JUNEAU — Delegates sent to Juneau by the Kenai Peninsula Borough School District to lobby the Alaska Legislature for more state funding and other education priorities voiced mixed thoughts when reporting on the trip to the school board last week.

Some members of KPBSD’s six-person cohort said their advocacy was met with resistance by some peninsula lawmakers, particularly when it came to school funding. That’s been a top issue in Juneau this session, and KPBSD is one of several districts that have called on the state to increase the amount of money the state gives school districts per student, called the base student allocation.

The group was sent as part of the Association of Alaska School Boards’ annual legislative fly-in, which aims to help school board members understand the legislative process and learn more about issues affecting education in Alaska. AASB has a stated mission of advocating for children by helping school boards provide quality education through local governance.

Representing the district during this year’s fly-in were school board members Penny Vadla and Patti Truesdell; along with River City Academy Principal Shea Nash; his son Jeren; Jannell Grenier; and her daughter Maggie. Jeren Nash is the student body president at Soldotna High School. Maggie Grenier is a student at Nikiski Middle/High School and serves as the student representative to the KPBSD school board.

Grenier and Nash participated in AASB’s Youth Advocacy Institute, which allows high school students to accompany their school board members to Juneau and learn advocacy skills and how the Legislature works. AASB’s webpage on the institute says students participate in mock testimony and advocate with their school board members in the state Capitol.

Grenier told school board members during a debrief of the fly-in last week that she was proud of KPBSD’s Juneau delegation. She said her main takeaway was the importance of finding common ground with lawmakers who she disagrees with.

“It was a lot of how we approach legislators and the argument we want to take for them to listen to us — and not just listen, but actually hear what we’re saying and take that into consideration,” she said.

Nash, who said he talked to about 20 lawmakers while in Juneau, said he found state politics “incredibly riveting” and enjoyed connecting with other student advocates from around the state.

“It was really nice to be surrounded by students who do want to make a change,” he said.

When asked by board members whether they felt like the lawmakers they met with were receptive to their comments, Grenier and Nash reported different experiences.

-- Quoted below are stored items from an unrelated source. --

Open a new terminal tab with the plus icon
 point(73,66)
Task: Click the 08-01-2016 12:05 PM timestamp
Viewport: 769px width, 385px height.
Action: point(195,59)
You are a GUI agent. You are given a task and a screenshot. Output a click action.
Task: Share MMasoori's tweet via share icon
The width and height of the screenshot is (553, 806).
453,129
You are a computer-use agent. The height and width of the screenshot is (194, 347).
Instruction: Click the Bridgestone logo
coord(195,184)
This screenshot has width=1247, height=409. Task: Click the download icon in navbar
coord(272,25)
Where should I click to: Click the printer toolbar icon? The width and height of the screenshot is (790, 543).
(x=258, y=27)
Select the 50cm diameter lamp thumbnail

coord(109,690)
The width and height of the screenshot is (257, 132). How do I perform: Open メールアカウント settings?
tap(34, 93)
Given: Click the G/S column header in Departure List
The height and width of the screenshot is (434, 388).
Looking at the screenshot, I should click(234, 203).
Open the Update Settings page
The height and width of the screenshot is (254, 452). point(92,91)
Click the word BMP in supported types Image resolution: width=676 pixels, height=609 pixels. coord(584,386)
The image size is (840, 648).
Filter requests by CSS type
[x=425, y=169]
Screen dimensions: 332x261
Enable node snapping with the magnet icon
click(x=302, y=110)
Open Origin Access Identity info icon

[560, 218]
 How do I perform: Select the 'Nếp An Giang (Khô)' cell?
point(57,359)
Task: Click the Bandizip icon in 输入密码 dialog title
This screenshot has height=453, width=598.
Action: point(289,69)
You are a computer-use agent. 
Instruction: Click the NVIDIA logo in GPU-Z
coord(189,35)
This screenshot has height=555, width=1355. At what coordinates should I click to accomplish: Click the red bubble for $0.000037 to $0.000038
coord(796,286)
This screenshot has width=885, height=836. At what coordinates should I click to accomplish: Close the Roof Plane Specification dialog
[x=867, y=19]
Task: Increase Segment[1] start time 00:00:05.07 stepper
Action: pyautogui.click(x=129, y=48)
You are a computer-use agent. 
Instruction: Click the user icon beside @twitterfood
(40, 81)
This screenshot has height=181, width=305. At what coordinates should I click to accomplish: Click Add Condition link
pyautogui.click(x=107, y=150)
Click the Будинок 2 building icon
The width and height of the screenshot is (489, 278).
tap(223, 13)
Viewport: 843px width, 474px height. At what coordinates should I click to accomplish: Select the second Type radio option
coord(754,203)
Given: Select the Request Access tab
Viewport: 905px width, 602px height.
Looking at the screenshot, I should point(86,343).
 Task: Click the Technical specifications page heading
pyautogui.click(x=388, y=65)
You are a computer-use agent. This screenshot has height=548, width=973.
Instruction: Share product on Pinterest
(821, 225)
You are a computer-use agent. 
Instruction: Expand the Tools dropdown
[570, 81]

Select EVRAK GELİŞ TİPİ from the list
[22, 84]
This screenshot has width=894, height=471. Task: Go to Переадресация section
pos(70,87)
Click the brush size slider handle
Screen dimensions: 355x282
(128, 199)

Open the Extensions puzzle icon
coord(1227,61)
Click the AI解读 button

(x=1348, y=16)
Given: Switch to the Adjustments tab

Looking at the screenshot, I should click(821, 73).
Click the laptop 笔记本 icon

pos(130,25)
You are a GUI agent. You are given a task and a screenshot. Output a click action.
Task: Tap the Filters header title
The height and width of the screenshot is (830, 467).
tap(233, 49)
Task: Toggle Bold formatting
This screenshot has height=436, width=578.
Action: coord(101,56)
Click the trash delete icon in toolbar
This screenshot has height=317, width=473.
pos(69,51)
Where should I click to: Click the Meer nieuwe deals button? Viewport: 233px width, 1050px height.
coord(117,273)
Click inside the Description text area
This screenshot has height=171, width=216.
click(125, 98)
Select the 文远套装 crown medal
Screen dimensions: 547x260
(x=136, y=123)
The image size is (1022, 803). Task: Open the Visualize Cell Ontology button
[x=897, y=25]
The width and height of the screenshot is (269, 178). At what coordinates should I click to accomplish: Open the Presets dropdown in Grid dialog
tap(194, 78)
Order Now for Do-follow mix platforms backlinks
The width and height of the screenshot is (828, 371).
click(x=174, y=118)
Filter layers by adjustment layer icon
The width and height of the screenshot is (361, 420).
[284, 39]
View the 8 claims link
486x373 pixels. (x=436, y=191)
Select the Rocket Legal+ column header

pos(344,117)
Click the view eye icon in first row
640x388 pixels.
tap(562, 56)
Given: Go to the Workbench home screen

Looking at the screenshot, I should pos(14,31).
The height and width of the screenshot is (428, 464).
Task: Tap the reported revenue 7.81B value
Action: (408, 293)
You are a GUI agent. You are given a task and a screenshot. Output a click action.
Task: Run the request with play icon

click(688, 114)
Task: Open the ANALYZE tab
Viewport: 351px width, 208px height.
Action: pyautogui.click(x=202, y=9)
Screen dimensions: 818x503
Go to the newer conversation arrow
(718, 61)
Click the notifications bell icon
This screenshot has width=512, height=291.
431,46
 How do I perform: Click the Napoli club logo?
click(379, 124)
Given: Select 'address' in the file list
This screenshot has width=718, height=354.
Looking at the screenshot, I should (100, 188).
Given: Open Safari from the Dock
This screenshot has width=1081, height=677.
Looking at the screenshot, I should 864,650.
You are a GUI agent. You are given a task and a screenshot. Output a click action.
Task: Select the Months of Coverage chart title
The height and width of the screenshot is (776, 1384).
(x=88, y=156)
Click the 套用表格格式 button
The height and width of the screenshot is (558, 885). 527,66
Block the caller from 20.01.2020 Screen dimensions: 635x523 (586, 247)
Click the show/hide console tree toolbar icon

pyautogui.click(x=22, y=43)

Grenier said she felt like her message was heard, but it was sometimes difficult to tell when someone was listening versus shaking her hand and nodding. She reported a productive conversation with Rep. Justin Ruffridge, R-Soldotna, who she said appeared to be receptive to her thoughts.

“Just those words of him saying, ‘You changed my perspective,’ was exactly what we needed to hear,” she said. “I think that was the theme we took — even if some legislators weren’t listening to us, they did hear our words and at least gained our perspective. It was one more voice into the crowd.”

Nash reported less-than-productive conversations with Reps. Ben Carpenter, R-Nikiski, and Sarah Vance, R-Homer.

“He is a very firm believer that education is just reading, writing and arithmetic,” Nash said of Carpenter. “I tried to inquire a bit further and then he told me, ‘You’re listening to respond, you need to listen to understand.’ I was a little put off by that, to be honest.”

Nash said he and Vance disagreed on what services a school should provide. She said it’s a parent’s job to make sure a student is thriving and succeeding, while Nash said schools should be a safe space for students who don’t have a stable household.

“When I began to question what she thought could be a better way to go about bringing a sense of community to our kids, she got into my face and she said ‘I have authority over you,’ and that was a little nerve-wracking,” Nash said.

Vadla and Truesdell both said they were upset by Nash’s interactions with Vance and Carpenter.

“We were having a really good conversation, or trying to,” Vadla said of Nash’s meeting with Carpenter. “I think student voices are as important as our voices — I actually think they’re more important — and so that disrespect really bothered me.”

Of Vance, Truesdell said she was “shocked” that a lawmaker would push back against the idea of schools as safe spaces for students who are struggling with their mental health.

“At the exact moment that Ms. Vance interrupted him, Jeren was saying that the suicide rate for kids in Alaska is like the highest in the nation,” Truesdell said. “He was making some kind of statement about the need for more counseling, more help for kids that are struggling and she cut him off.”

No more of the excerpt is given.